Estoy, imagino que como muchos ciudadanos, confuso. Durante décadas he tenido una relación ingenua, juvenil, con el sistema democrático. Me bastaba con disfrutar de las libertades esenciales, me era suficiente con no tener encima a censores, beatos y patrioteros, aunque los siguiera habiendo (pero al menos no me obligaban por ley a obedecerlos), para estar seguro de que disfrutaba como ciudadano de los privilegios reconocidos en las sociedades abiertas.

No tenía en cuenta dos cosas: en primer lugar, que por más que nos hayamos librado de una dictadura hace cuarenta años, aún quedan muchos que incomprensiblemente la añoran. La sociedad española no ha evolucionado unánimemente hacia un ideal razonable que haría, en palabras de Alfonso Guerra, que a este país no lo fuera «a reconocer ni la madre que lo parió». Eso no pasa. Es verdad que las sociedades se mueven en varias direcciones a la vez (es el privilegio de las estructuras democráticas), por lo que no deberíamos quejarnos: era peor cuando no dejaban que los que no estábamos de acuerdo lo manifestáramos. En segundo lugar, me parecía que bastaba con que ejerciera mi derecho de voto de forma regular. Cada cuatro años mi voto servía para premiar o castigar a los partidos y a los políticos (incluso para lavar delitos que deberían ser juzgados en los tribunales). Nuevamente imaginaba por pura satisfacción que yo elegía a mis políticos preferidos, cuando en realidad solo daba mi aquiescencia a una lista impuesta por mi partido sin que yo conociera al 90 % de quienes la integraban. El poder estaba en los partidos y la ilusión de votar me tenía secuestrado, incapaz de ver lo que escondían las listas cerradas: la corrupción para obtener el dinero necesario y así consolidar la tiranía de los grupos políticos y el sistema de votación en el parlamento, con un tipo que levanta un dedo o dos o tres señalando el voto a sus diputados.

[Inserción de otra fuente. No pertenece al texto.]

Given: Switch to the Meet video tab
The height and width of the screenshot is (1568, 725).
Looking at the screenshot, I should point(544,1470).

Miro a mi alrededor y me escandalizo. Todo el sistema parece corrompido: las decenas de casos que ensucian nuestra vida y contra los que aparentemente no es posible luchar indican no solo que las estructuras políticas, ávidas de dinero, funcionan robando, sino que, de paso, los políticos también se lucran. Por supuesto que digo que hay que acabar con las corruptelas. Claro que sí. Pero no digo que haya que liquidar el sistema, como querrían los nostálgicos. Es preciso reformarlo de arriba abajo: reformar la ley electoral para que el elector se sienta verdaderamente representado y acabar con el dinero negro.

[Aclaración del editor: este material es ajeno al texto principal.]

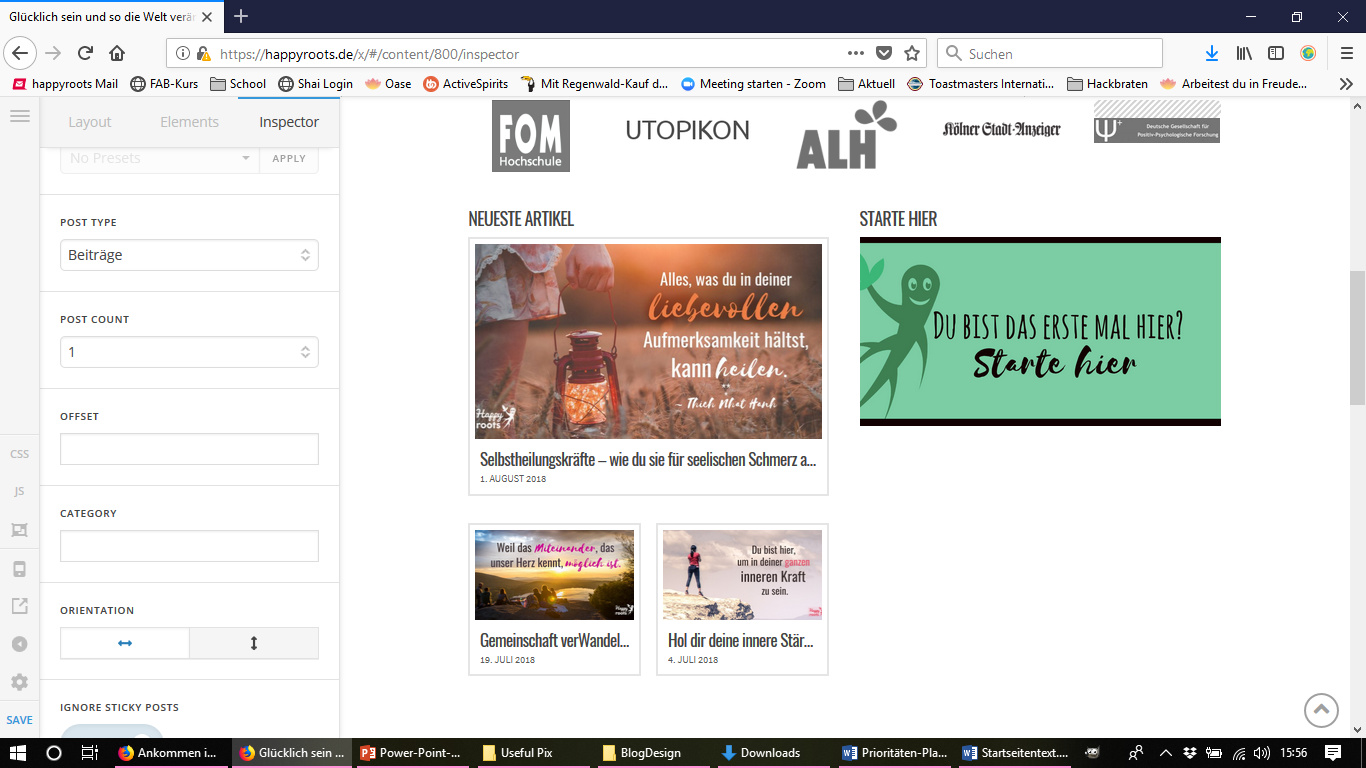Toggle the skeleton mode icon
The image size is (1366, 768).
20,530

Llegados a este punto, sería conveniente dilucidar la razón por la que los partidos no sufren por una corrupción de la que la ciudadanía es perfectamente consciente. Las preferencias de voto manifestadas una y otra vez en las encuestas de opinión no castigan a los corruptos. Ello obedece a dos posibles motivos: o el elector cree que la falta de honradez es congénita y que es preferible que roben a que deje de funcionar el sistema; o que ya le gustaría integrarse en el tinglado para participar en los beneficios. No. Las razones de la intención de voto discurren por otros derroteros que tienen que ver con la solidez del partido respectivo, con la ausencia de luchas internas, con líderes reconocidos y con una ideología política asentada. La deshonestidad debe limpiarse de otra manera. Es cuestión de cárcel, no de voto.

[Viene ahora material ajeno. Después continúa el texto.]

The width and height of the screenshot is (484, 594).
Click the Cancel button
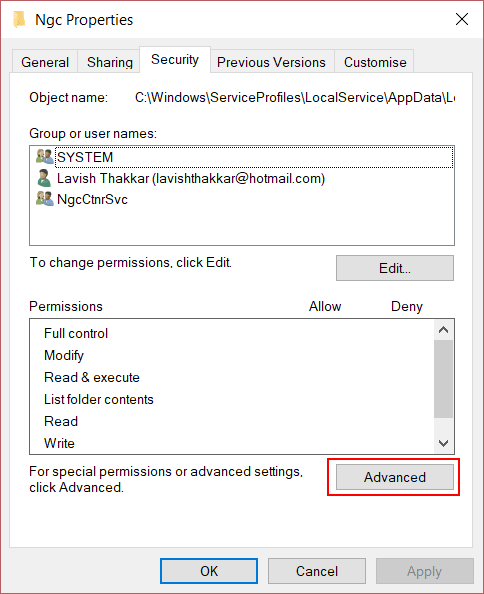(x=317, y=571)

Por poner un ejemplo de ideología. Se dice de Trump que es un pragmático y que tiene la flexibilidad de cambiar de política cuando las circunstancias lo requieren. Falso. Cambia cuando se entera de qué va la cosa. La OTAN es la misma hoy que hace tres meses; entonces el presidente americano afirmaba que era obsoleta y ahora dice que es estupenda. No tiene ni idea de lo que es presidir un país. Su famosa frase del mes: «no sabía que este asunto del seguro médico fuera tan complicado». Su frase del mes próximo: «no sabía que esto de Siria fuera tan complicado».

Volviendo a España, estaría bien que nuestros parlamentarios, amen de una ideología contrastada, tuvieran educación superior y acreditaran oratoria. A lo mejor nos evitaríamos licenciaturas inventadas, tesis doctorales plagiadas y discursos incomprensibles o faltones. También me gustaría que el candidato a presidente del gobierno hablara idiomas como condición inexcusable.